ESTRATTO:
────────────────────
Anche questo è un punto molto profondo. Ciò che viviamo in ogni momento – difficoltà e così via – sorge a causa delle nostre emozioni disturbanti e del comportamento compulsivo passato. Siamo a tutt’oggi confusi e quindi, a ciò che viviamo, rispondiamo con inconsapevolezza circa il modo in cui esistiamo realmente; così facendo, creiamo ancora più problemi. Quel che è peggio: se non facciamo qualcosa, questa situazione andrà avanti per sempre. Sarà un problema dopo l’altro, da una vita all’altra, per sempre. Indipendentemente da cosa ci accadrà, avremo emozioni disturbanti, agiremo in base ai nostri impulsi ignoranti e compulsivi, e non faremo altro che combinare altri pasticci. Così, continuiamo in modo incontrollabile ad avere altri problemi. Questa è la sofferenza onnipervasiva.
────────────────────
LAVORO RICHIESTO:
Prosegui il brano sulla sofferenza onnipervasiva a partire dall'ultima frase riportata. Le righe che seguono non hanno niente a che fare con il brano sulla sofferenza onnipervasiva.

RIGHE DEL DATASET:
────────────────────
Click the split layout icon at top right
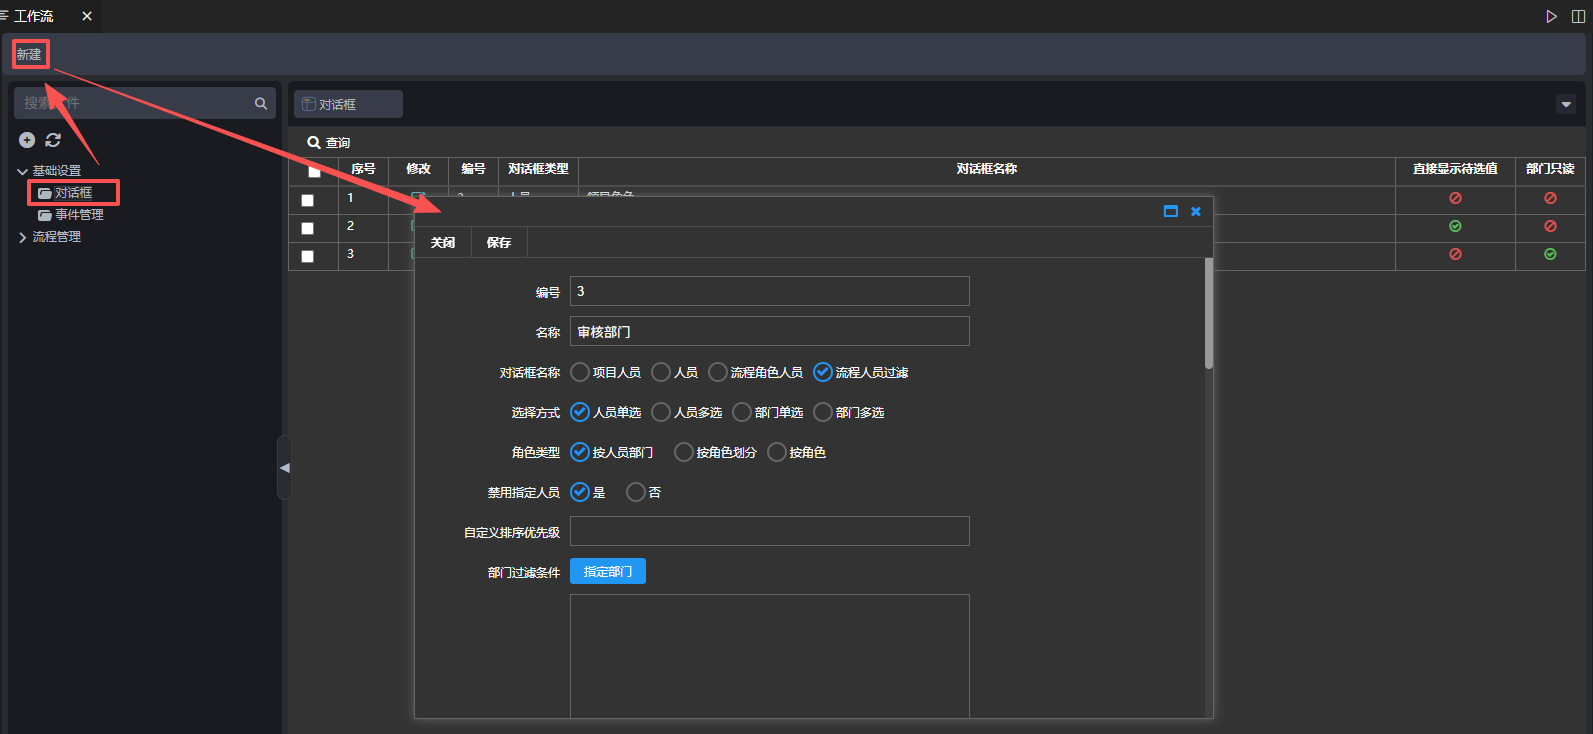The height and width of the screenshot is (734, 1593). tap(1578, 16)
────────────────────
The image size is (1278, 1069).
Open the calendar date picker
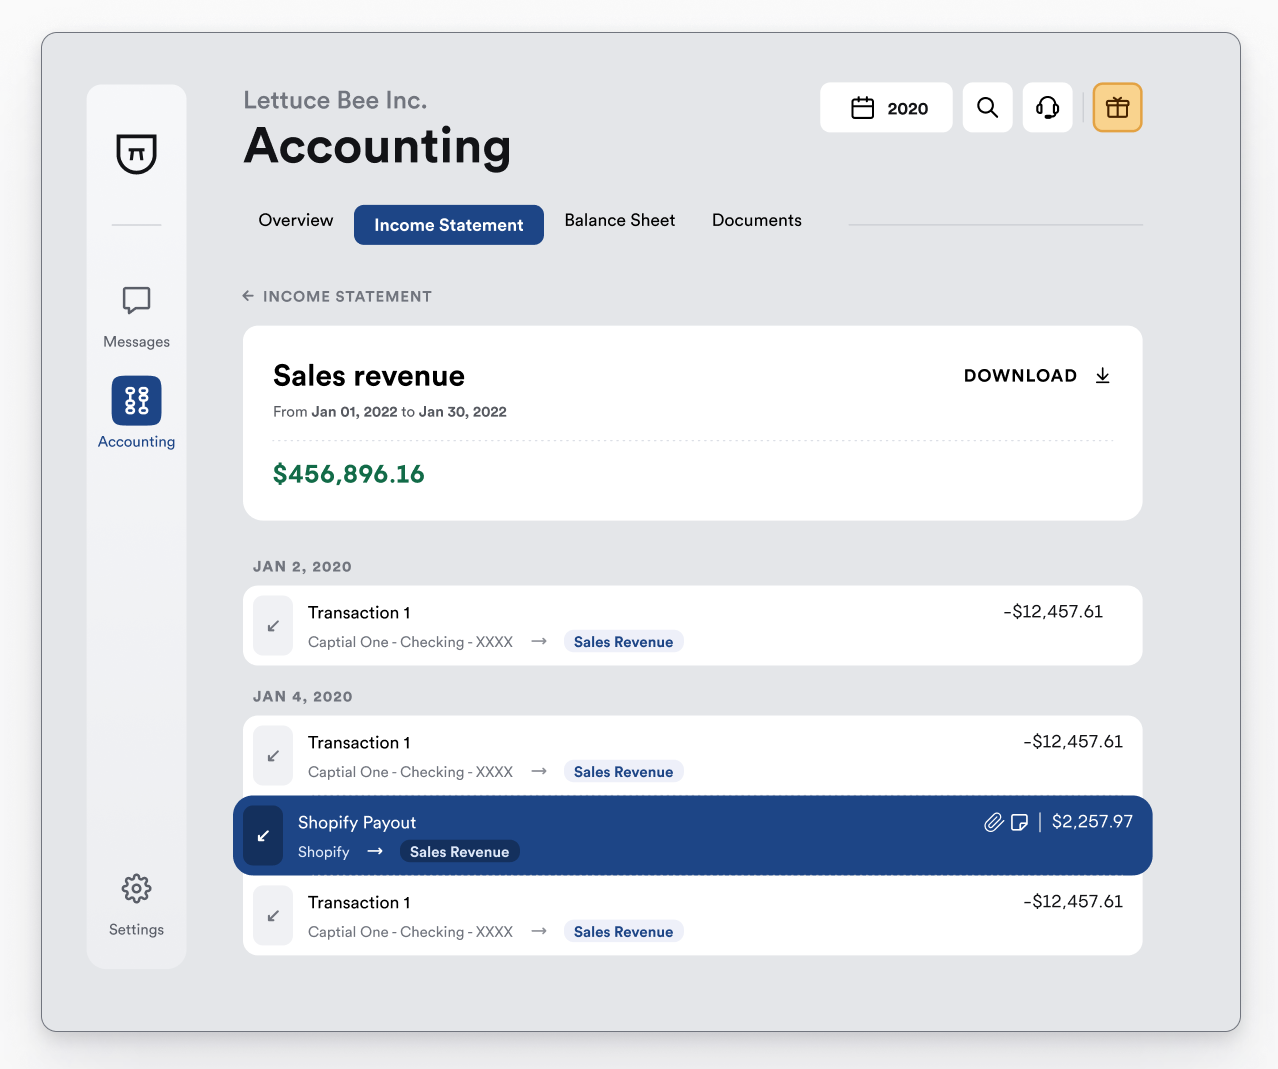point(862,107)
────────────────────
PROBLEMA RISOLTO:
Tutti i fenomeni sono vuoti e mancano di un’anima impossibile

Il terzo punto-sigillo è il seguente: tutti i fenomeni sono vuoti (devoid) e mancano di un’anima impossibile (bdag-med). Questa terminologia è solitamente tradotta come “vuoti (void) e privi di un sé”, ma anziché di privi di un sé io preferisco l’espressione “mancano di un’anima impossibile”, poiché il termine sanscrito, anatman, indica: non l’atman che viene affermato dai sistemi indiani non buddhisti.

A che cosa si riferisce un’anima impossibile? Tra i sistemi di principi buddhisti, tutti negano un’anima impossibile delle persone, mentre solo i principi Mahayana negano anche un’anima impossibile dei fenomeni. Poiché i quattro sigilli riguardano tutti i sistemi di principi buddhisti, in questo contesto il terzo sigillo nega soltanto che i nostri aggregati abbiano un’anima impossibile delle persone. Quanto a tutti i fenomeni, nega soltanto che essi possano essere oggetti di utilizzo o cognizione di un’anima impossibile delle persone.

Nella maggior parte dei sistemi di principi, ci sono due livelli di anima impossibile di una persona.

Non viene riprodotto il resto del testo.